In This Vignette

  • Overview
  • Example Pivot Table
  • What is “Cell Context”?
  • Showing Context/Filters
  • Cell Context and Calculations
  • Further Reading

Overview

This vignette provides some more information about the workings of pivottabler and in particular makes clearer how a pivot table is constructed.

Example Pivot Table

The following pivot table is used as the basis of the examples in the rest of this vignette:

library(pivottabler)
pt <- PivotTable$new()
pt$addData(bhmtrains)
pt$addColumnDataGroups("TrainCategory")
pt$addRowDataGroups("TOC")
pt$defineCalculation(calculationName="TotalTrains", summariseExpression="n()")
pt$renderPivot()

What is “Cell Context”?

Each cell in a pivot table will sit under one or more row and column headings (data groups). These headings determine the filters that are applied to the data to calculate the value of that cell. This is the cell context.

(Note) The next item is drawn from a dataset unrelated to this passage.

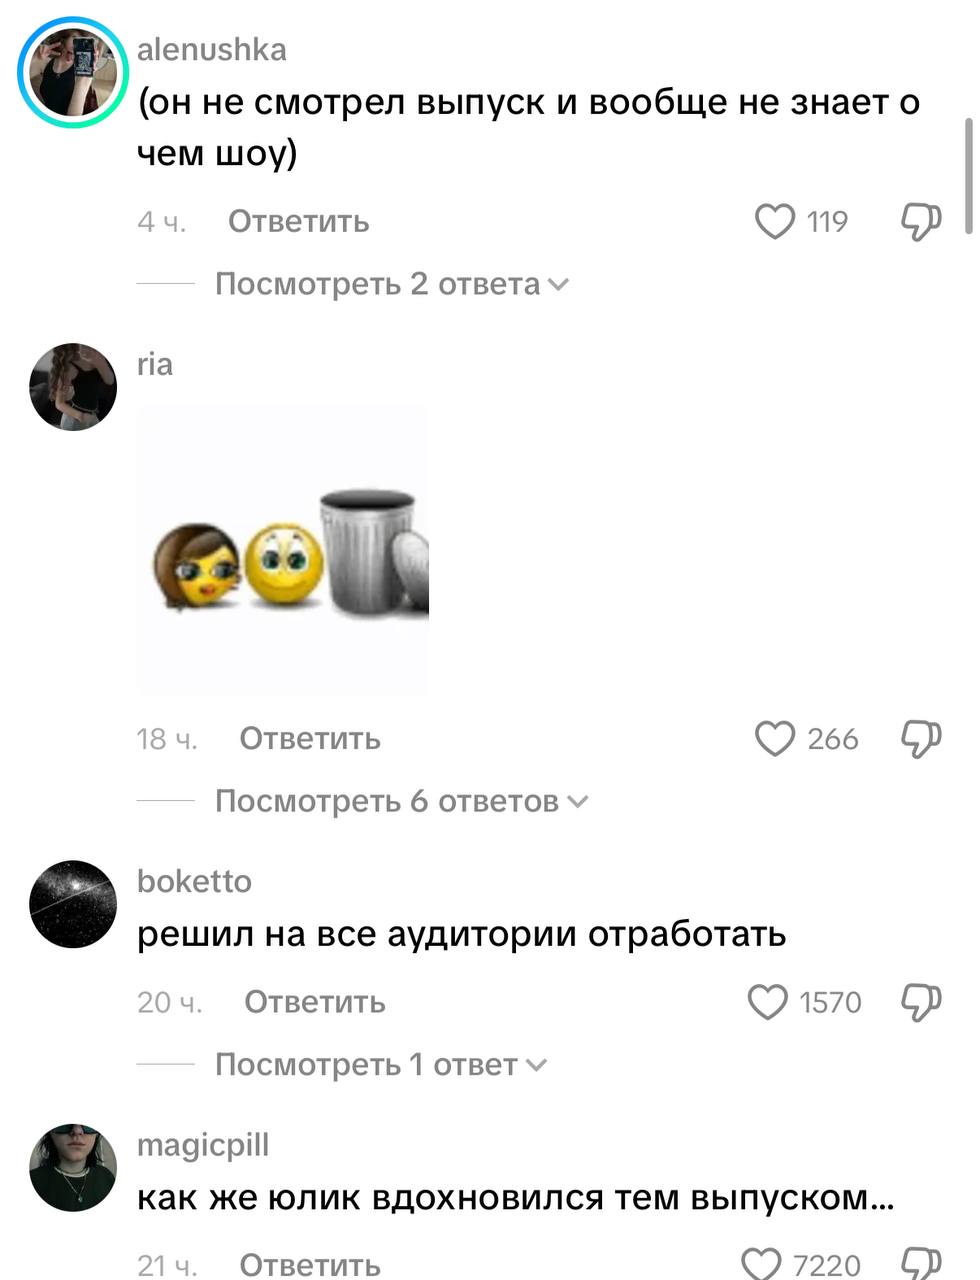Screen dimensions: 980x1280
Task: Reply to ria's comment via 'Ответить'
Action: (x=310, y=739)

For example, in the pivot table below, the cell highlighted in green (value 33792) is subject to the following filters:

  • TrainCategory = “Ordinary Passenger”
  • TOC = “London Midland”

i.e. the “Ordinary Passenger” and “London Midland” row/column headings provide context that define the data filters for the cell.

library(pivottabler)
pt <- PivotTable$new()
pt$addData(bhmtrains)
pt$addColumnDataGroups("TrainCategory")
pt$addRowDataGroups("TOC")
pt$defineCalculation(calculationName="TotalTrains", summariseExpression="n()")
pt$evaluatePivot()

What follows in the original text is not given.